YOUR GOAL: Among the records that follow, count the lines with the string "computer"; report only that count.

Collected data entries:
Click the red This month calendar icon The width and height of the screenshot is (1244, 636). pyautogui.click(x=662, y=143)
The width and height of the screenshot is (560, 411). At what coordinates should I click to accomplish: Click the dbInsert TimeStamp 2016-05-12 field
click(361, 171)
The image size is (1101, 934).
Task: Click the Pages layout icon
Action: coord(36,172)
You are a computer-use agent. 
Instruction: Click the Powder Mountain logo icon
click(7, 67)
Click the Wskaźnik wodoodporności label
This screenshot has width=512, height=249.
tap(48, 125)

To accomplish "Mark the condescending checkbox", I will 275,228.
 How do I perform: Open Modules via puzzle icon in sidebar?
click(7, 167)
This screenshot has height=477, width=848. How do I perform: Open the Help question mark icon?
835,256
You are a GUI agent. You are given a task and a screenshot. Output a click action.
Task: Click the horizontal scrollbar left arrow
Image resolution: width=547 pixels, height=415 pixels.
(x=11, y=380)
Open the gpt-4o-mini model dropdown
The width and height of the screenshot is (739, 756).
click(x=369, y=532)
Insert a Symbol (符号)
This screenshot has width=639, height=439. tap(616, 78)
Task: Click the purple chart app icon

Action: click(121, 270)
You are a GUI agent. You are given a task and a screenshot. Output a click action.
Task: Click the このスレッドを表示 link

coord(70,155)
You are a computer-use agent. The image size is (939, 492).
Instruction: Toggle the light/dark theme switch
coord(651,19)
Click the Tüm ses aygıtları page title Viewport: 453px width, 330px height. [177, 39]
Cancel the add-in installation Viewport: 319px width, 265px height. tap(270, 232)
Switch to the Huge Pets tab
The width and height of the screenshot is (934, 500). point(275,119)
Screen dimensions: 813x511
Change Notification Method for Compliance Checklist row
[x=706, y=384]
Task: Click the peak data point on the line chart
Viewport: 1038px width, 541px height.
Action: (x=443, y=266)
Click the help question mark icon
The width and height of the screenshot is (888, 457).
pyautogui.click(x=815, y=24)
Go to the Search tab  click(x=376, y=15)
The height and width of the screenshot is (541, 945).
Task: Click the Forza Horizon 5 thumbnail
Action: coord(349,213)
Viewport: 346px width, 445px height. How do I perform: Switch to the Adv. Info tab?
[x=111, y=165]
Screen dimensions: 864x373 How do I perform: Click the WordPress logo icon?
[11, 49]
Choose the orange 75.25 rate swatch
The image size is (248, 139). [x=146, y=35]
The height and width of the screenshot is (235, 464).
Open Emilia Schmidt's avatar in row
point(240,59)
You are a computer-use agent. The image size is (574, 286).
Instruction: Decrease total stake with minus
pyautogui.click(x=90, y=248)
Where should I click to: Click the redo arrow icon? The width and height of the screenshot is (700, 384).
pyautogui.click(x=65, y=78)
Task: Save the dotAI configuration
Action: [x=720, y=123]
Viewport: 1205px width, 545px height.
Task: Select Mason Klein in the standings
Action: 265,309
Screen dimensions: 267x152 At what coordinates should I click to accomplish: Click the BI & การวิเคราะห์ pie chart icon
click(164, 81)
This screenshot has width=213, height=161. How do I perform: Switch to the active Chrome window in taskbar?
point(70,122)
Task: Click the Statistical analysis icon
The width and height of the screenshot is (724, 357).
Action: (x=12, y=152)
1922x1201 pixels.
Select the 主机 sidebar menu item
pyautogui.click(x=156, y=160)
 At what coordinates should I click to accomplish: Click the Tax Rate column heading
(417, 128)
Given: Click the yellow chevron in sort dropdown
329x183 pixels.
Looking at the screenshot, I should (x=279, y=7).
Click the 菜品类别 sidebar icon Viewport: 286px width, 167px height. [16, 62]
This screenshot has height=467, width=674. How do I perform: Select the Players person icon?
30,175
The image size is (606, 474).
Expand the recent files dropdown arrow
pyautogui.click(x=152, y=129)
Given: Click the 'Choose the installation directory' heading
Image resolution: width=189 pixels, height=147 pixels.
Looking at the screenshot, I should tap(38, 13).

ANSWER TO THIS PROBLEM: 3